Collected data entries
※
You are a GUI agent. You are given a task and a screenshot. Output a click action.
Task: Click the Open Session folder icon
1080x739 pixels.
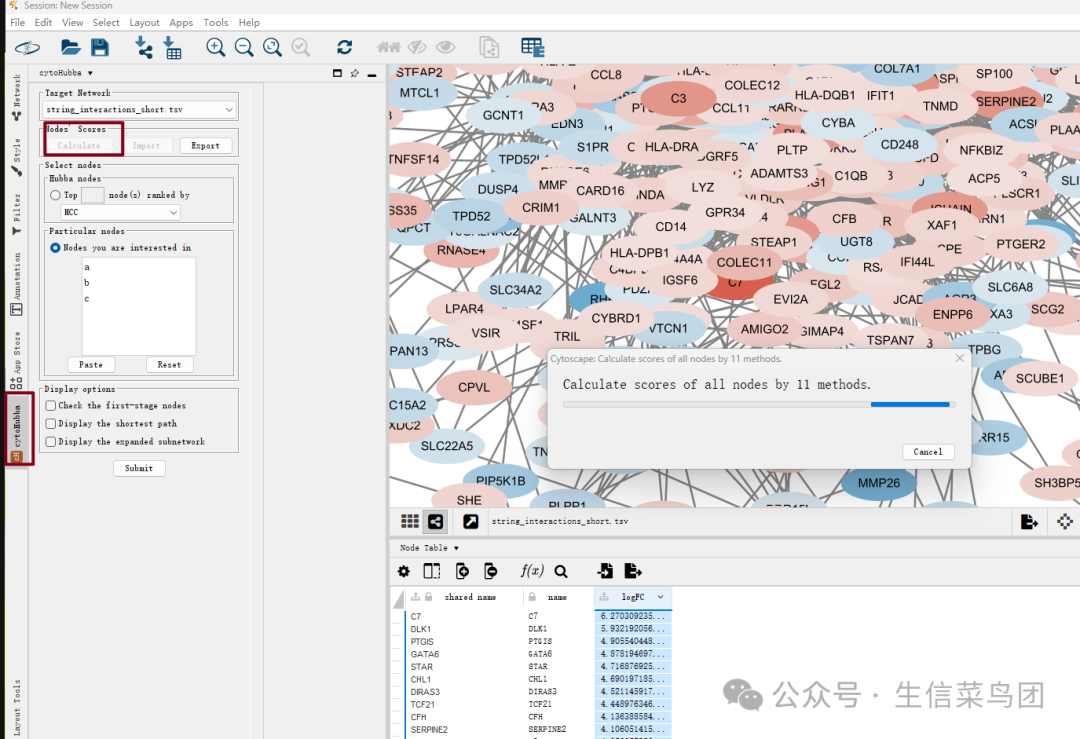(x=70, y=47)

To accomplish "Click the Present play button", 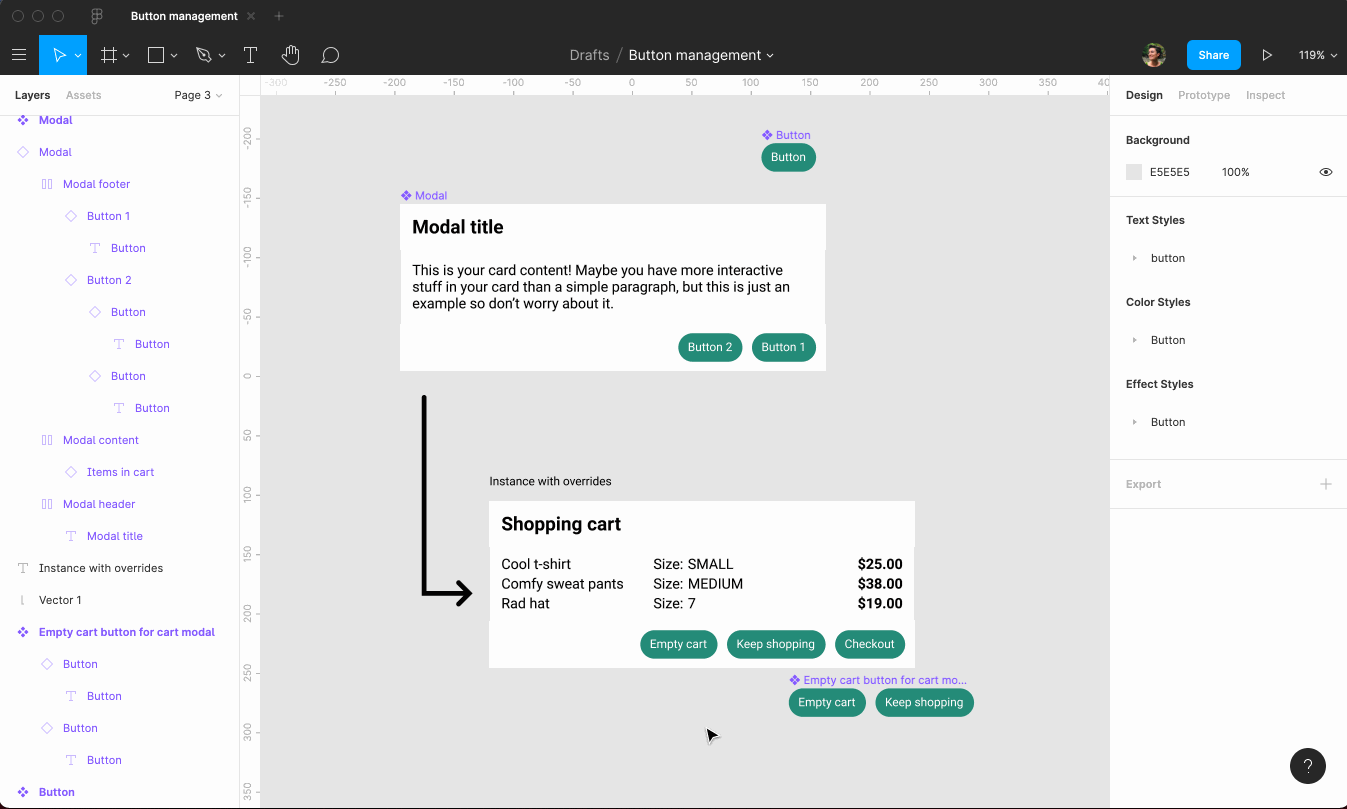I will click(x=1267, y=55).
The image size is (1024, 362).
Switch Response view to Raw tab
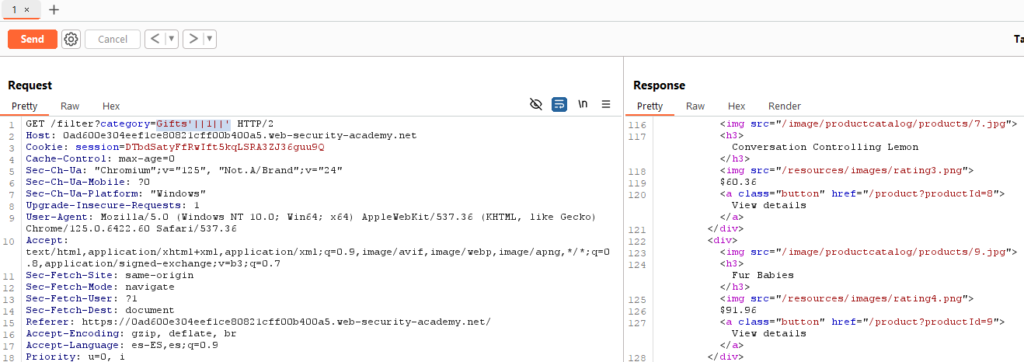(696, 106)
※
- TASK DESCRIPTION:
Transcribe, word for word, the line holding "The image size is (1024, 362)." and all lines after it in the entries above, ending with the last. Only those lines; no pictures.

- RESULT OF THIS TASK:
The image size is (1024, 362).
Switch Response view to Raw tab
(696, 106)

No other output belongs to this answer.